• [Task requirements]:
What is needed is an exact retyping of the records below, from the first line through the line that contains "Serviettes Gaufre (172, 2001)".

• [Given information]:
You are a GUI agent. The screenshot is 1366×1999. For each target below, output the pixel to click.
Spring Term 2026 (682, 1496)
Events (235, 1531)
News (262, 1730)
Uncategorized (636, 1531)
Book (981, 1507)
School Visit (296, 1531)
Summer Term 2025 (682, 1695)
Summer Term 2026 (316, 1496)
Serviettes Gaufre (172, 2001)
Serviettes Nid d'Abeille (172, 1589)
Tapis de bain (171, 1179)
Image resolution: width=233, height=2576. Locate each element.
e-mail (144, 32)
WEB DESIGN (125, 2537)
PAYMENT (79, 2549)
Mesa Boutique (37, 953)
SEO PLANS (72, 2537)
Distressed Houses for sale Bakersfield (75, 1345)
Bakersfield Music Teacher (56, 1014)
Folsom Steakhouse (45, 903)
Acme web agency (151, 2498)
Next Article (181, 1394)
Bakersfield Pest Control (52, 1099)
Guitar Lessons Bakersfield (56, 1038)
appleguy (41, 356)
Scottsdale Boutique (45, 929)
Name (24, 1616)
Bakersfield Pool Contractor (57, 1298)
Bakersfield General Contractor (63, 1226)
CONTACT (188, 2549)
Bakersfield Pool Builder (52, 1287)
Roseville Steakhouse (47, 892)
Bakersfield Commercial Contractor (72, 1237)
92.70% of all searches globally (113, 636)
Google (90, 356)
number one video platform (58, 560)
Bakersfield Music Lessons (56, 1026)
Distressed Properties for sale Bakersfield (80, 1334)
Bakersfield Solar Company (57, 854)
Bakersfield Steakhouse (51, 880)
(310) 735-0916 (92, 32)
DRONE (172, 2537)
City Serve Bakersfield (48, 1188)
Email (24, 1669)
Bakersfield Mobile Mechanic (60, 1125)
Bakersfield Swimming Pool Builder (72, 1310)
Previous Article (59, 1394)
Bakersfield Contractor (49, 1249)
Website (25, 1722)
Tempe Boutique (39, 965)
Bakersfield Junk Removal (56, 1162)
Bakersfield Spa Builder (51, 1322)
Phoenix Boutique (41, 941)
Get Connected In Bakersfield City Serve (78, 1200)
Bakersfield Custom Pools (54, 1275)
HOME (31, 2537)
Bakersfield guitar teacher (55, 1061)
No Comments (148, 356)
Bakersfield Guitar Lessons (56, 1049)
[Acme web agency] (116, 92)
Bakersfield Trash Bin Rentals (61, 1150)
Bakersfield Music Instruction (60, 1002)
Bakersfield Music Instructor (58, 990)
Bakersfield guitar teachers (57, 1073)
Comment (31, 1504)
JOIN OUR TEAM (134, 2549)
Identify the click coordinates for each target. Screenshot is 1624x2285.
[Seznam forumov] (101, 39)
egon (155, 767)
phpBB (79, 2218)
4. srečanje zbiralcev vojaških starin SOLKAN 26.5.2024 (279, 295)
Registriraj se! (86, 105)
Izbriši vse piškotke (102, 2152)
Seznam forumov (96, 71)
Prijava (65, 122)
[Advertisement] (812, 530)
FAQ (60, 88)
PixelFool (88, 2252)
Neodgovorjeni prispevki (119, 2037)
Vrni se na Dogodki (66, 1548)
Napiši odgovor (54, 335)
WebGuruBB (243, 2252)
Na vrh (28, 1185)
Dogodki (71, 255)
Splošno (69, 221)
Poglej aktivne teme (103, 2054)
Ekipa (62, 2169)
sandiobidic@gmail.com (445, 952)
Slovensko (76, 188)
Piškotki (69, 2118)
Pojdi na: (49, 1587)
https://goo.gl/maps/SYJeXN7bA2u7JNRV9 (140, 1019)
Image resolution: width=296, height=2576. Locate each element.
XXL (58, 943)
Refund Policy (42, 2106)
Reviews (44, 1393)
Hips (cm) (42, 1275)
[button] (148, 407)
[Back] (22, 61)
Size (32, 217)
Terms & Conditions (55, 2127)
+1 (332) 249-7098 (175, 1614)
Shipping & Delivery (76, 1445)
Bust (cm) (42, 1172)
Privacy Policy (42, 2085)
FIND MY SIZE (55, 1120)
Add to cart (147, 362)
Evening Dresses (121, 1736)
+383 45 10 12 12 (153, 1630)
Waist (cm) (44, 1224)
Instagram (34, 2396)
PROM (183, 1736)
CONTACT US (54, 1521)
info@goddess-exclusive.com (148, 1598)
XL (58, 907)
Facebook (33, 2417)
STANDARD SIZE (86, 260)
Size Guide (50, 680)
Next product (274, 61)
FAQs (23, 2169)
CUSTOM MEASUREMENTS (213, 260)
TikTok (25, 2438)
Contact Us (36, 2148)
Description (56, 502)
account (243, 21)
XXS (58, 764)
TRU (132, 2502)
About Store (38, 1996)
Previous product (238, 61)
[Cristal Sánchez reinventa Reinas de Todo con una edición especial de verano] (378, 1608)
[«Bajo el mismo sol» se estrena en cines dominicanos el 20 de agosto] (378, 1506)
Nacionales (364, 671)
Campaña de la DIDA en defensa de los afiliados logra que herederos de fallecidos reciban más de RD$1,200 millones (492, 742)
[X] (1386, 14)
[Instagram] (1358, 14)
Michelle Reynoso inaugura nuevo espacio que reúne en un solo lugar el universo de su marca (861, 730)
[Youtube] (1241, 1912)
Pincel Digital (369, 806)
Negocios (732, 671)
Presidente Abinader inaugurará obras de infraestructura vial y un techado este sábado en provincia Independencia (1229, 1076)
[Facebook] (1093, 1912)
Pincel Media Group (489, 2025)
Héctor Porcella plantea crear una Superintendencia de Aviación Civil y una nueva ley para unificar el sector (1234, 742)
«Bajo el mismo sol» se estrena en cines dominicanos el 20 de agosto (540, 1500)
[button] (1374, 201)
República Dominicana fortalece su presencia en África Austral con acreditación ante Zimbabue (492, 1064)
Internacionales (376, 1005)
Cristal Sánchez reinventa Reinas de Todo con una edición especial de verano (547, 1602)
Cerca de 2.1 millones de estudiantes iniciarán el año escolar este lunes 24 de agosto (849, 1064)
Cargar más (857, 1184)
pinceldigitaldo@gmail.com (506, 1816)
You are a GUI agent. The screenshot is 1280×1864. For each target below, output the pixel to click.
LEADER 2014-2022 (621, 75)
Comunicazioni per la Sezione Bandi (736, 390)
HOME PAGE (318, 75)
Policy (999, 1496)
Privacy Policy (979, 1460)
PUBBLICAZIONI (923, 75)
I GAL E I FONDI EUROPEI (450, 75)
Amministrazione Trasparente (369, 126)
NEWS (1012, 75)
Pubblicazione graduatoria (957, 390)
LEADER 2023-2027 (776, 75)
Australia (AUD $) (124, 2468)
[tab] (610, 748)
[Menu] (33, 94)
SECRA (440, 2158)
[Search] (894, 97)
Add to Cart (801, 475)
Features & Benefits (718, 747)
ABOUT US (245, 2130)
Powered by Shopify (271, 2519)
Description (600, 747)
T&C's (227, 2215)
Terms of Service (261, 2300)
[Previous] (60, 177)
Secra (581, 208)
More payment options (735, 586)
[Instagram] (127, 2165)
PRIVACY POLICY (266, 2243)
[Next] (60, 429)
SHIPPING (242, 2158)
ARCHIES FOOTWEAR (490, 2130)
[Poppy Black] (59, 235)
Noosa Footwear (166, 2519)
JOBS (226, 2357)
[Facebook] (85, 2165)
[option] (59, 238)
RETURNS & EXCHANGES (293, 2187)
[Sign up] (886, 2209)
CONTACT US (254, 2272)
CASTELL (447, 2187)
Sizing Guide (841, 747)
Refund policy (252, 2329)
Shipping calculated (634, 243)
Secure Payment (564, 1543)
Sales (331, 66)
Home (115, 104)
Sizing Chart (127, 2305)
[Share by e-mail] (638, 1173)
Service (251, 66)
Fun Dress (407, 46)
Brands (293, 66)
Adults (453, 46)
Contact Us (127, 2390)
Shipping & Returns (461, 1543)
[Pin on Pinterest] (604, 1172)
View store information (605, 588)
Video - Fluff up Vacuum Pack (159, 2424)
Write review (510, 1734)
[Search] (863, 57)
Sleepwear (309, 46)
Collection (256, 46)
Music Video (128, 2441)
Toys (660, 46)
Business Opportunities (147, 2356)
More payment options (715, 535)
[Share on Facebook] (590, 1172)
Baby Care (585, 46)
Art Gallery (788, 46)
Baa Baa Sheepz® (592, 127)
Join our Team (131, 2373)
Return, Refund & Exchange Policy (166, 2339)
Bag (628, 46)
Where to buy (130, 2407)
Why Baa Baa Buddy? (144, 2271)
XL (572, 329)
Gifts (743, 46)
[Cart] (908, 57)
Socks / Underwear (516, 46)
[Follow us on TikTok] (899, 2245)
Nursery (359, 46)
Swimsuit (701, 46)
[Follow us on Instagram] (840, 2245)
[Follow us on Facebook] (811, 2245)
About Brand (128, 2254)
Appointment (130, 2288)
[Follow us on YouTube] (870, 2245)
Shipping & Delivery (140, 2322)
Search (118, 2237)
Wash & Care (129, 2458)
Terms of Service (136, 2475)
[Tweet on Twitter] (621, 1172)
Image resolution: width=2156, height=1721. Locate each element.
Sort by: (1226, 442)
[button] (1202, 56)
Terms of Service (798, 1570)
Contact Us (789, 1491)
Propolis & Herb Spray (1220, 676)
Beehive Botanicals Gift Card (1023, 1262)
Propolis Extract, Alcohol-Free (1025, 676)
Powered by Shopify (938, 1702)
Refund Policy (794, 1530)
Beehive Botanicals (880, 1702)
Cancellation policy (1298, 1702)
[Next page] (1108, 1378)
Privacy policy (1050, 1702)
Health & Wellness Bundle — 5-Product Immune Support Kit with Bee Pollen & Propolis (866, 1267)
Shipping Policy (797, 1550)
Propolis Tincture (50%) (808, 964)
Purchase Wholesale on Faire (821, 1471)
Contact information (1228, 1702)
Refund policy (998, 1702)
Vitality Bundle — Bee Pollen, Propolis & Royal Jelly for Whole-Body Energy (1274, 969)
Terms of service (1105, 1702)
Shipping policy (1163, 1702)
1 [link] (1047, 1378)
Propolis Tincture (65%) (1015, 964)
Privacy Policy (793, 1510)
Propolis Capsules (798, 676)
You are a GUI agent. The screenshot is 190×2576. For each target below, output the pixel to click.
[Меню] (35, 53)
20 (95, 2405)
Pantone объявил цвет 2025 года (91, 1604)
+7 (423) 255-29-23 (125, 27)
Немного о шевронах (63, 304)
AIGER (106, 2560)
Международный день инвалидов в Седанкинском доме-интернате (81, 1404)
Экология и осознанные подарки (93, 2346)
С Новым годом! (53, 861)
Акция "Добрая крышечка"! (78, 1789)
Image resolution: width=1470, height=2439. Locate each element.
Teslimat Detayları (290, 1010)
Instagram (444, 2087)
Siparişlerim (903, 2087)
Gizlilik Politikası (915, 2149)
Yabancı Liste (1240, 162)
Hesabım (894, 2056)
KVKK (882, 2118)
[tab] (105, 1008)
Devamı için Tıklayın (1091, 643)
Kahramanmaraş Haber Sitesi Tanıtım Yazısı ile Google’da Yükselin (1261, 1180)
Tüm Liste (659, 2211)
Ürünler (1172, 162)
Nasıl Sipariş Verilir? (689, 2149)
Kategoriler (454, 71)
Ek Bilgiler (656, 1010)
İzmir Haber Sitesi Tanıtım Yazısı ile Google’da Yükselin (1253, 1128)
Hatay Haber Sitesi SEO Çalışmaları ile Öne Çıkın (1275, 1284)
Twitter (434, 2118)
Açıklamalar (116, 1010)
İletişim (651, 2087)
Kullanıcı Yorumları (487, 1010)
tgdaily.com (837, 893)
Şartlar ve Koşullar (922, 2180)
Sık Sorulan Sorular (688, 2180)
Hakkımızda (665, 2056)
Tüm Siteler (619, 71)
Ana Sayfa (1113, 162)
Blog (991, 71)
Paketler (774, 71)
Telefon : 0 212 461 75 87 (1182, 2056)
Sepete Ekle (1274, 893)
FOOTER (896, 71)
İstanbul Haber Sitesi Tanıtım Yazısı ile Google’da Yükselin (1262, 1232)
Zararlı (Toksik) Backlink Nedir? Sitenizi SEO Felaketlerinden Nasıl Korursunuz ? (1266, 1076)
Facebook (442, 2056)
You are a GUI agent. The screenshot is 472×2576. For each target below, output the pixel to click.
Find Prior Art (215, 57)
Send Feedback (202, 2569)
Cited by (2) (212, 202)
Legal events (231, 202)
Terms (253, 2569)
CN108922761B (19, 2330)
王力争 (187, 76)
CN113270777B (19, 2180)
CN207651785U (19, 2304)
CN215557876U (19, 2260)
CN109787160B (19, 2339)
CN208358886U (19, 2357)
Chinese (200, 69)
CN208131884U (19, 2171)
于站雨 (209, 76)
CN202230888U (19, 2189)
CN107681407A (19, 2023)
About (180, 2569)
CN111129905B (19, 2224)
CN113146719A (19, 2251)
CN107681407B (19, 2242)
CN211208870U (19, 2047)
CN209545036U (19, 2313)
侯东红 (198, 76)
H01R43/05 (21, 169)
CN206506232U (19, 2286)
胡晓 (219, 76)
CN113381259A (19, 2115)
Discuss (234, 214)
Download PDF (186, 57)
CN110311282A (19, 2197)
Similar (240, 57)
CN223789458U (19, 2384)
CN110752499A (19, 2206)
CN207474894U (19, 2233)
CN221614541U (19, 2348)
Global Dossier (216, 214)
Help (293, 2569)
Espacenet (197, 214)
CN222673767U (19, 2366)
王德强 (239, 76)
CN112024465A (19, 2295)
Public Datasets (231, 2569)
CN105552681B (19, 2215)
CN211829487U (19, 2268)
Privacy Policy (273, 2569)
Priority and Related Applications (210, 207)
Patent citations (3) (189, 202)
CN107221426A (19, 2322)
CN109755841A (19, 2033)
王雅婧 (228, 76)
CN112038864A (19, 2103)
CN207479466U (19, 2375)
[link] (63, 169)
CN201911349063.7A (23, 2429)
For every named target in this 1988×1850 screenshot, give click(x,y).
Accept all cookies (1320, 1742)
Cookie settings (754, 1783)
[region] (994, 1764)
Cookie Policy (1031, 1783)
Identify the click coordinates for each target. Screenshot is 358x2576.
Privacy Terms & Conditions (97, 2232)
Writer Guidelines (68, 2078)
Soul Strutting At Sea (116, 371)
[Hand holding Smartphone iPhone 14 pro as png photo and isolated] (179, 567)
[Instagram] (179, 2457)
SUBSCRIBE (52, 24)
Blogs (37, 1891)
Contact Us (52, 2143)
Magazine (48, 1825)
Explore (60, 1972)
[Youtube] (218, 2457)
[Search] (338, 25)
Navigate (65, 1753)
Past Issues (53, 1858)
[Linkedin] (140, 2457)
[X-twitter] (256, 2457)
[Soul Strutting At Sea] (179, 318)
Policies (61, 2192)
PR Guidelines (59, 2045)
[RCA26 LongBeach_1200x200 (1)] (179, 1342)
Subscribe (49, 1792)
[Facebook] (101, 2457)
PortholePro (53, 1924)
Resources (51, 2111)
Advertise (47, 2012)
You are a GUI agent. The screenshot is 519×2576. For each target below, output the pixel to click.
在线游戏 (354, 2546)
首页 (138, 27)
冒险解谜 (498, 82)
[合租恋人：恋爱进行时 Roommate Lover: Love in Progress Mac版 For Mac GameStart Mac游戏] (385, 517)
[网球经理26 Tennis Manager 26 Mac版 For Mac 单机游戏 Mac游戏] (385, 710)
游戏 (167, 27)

• [Task solution]:
You are a GUI agent. The screenshot is 1366×1999. For each target below, output the pixel to click.
Spring Term 2026 (682, 1496)
Events (235, 1531)
News (262, 1730)
Uncategorized (636, 1531)
Book (981, 1507)
School Visit (296, 1531)
Summer Term 2025 (682, 1695)
Summer Term 2026 (316, 1496)
Serviettes Gaufre (172, 2001)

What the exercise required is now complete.